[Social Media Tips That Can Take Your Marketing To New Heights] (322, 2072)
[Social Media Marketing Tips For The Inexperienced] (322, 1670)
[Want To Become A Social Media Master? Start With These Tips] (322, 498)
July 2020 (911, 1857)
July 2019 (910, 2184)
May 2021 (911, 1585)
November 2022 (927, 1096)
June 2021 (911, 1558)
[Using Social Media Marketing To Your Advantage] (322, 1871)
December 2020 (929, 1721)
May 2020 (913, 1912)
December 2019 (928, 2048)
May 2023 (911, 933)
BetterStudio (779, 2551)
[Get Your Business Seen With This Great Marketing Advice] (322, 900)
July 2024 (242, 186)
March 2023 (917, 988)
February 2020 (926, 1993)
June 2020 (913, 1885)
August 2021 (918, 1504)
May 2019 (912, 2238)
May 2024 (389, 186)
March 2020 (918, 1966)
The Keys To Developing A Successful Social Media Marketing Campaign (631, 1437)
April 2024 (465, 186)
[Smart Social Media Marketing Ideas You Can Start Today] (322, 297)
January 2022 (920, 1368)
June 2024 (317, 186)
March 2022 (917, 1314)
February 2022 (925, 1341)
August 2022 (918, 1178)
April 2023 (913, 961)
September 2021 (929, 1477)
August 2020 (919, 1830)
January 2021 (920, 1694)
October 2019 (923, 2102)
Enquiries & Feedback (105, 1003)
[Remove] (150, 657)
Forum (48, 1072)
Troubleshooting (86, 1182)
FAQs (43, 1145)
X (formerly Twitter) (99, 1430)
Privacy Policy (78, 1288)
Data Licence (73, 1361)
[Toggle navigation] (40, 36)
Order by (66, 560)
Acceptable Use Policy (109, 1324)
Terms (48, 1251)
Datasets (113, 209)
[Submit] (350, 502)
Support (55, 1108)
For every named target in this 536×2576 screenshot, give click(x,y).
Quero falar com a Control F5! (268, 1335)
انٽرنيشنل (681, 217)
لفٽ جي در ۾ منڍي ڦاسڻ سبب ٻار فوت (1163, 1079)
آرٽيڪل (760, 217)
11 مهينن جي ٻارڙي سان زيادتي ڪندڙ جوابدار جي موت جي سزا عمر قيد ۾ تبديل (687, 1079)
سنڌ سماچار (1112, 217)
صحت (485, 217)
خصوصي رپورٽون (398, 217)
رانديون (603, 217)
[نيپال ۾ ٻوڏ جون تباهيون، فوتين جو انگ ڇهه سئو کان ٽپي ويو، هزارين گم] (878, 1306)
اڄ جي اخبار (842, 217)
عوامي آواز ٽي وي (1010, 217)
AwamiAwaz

= = = =

**Your instructions**
Each line above, from the one that contains "صحت (485, 217)" to the last line of the records, should be repeated exactly. Leave out all others.

**Result of this exercise**
صحت (485, 217)
خصوصي رپورٽون (398, 217)
رانديون (603, 217)
[نيپال ۾ ٻوڏ جون تباهيون، فوتين جو انگ ڇهه سئو کان ٽپي ويو، هزارين گم] (878, 1306)
اڄ جي اخبار (842, 217)
عوامي آواز ٽي وي (1010, 217)
AwamiAwaz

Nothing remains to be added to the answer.